Orangtua juga jarang sekali mendengar aspirasi, melihat sudut pandang anak, dan hanya memaksakan kehendak saja. Mereka cenderung sering memberikan hukuman ketika anaknya melakukan suatu kesalahan.
Pola asuh ini membuat anak bertumbuh menjadi pribadi yang pandai dalam mengikuti sebuah aturan karena anak terbiasa bertumbuh di lingkungan yang menuntut. Di sisi lain, anak tidak terbiasa untuk mengeksplorasi dan bertindak secara mandiri.

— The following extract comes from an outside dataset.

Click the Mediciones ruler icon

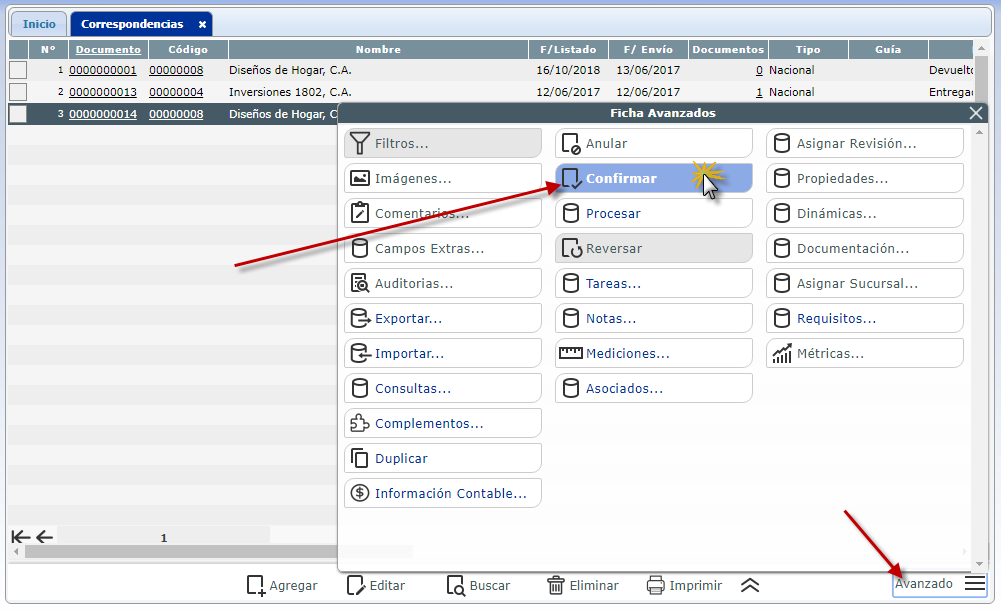[570, 354]
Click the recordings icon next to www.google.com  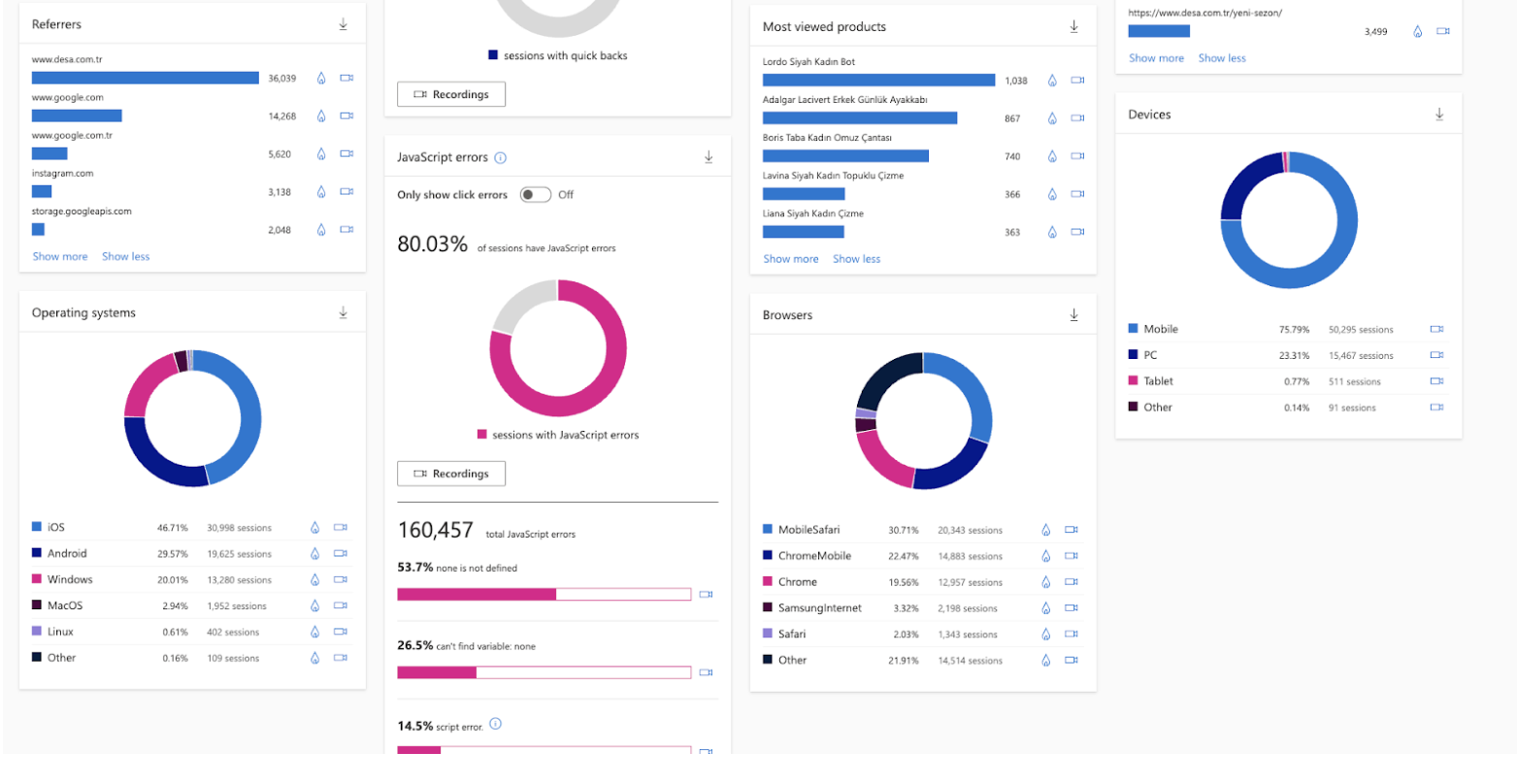click(346, 115)
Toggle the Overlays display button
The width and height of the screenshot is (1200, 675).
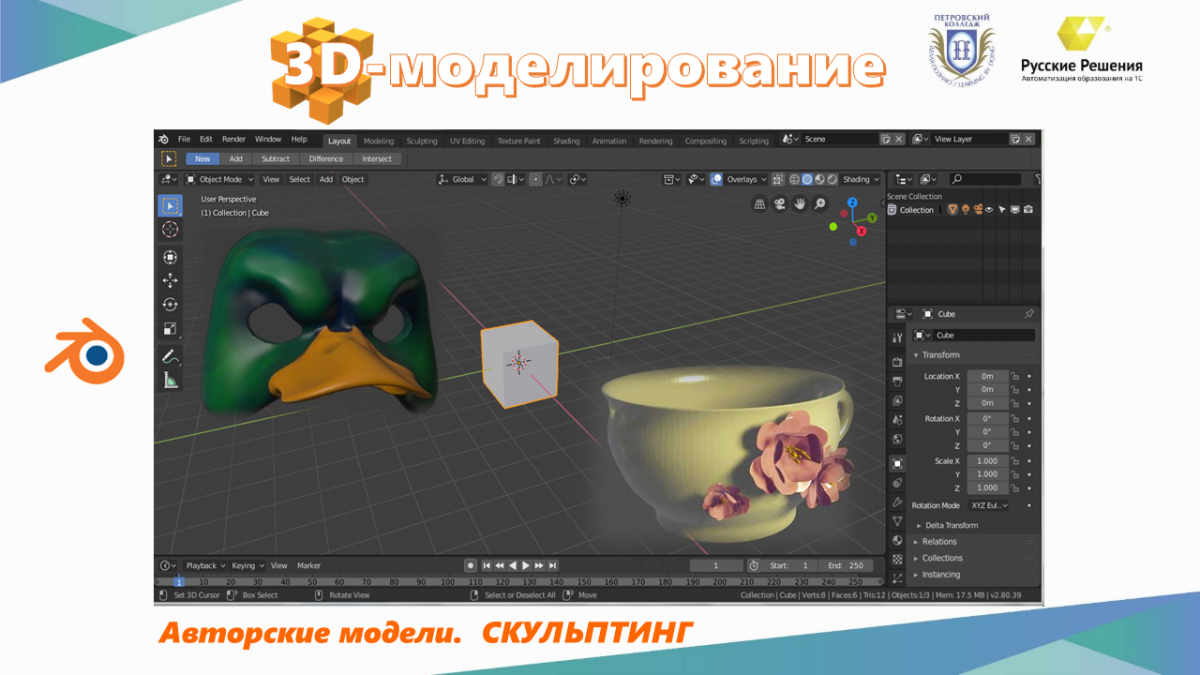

Anak pun cenderung kurang bahagia, mudah takut, mudah khawatir. Ada sikap ketidakmampuan atau ketidakberanian memulai sesuatu atau mengemukakan pendapat, kemampuan komunikasi yang buruk, cenderung berperilaku agresif, dan cenderung memiliki gejala depresi.
3. Permisif
Orangtua yang sangat terlibat, hadir, dan bertanggungjawab terhadap anaknya pada pola asuh ini. Namun mereka sangat sedikit menerapkan tuntutan atau aturan kepada anak seperti membiarkan anak melakukan apa yang mereka mau atau inginkan.
Orang tua ini juga selalu menuruti keinginan anak dengan cepat, tanpa mempertimbangkan banyak hal. Bagi orangtua tipe ini, hal yang paling penting adalah terpenuhinya kebutuhan anak, bukan tterpenuhinya keinginan orangtua.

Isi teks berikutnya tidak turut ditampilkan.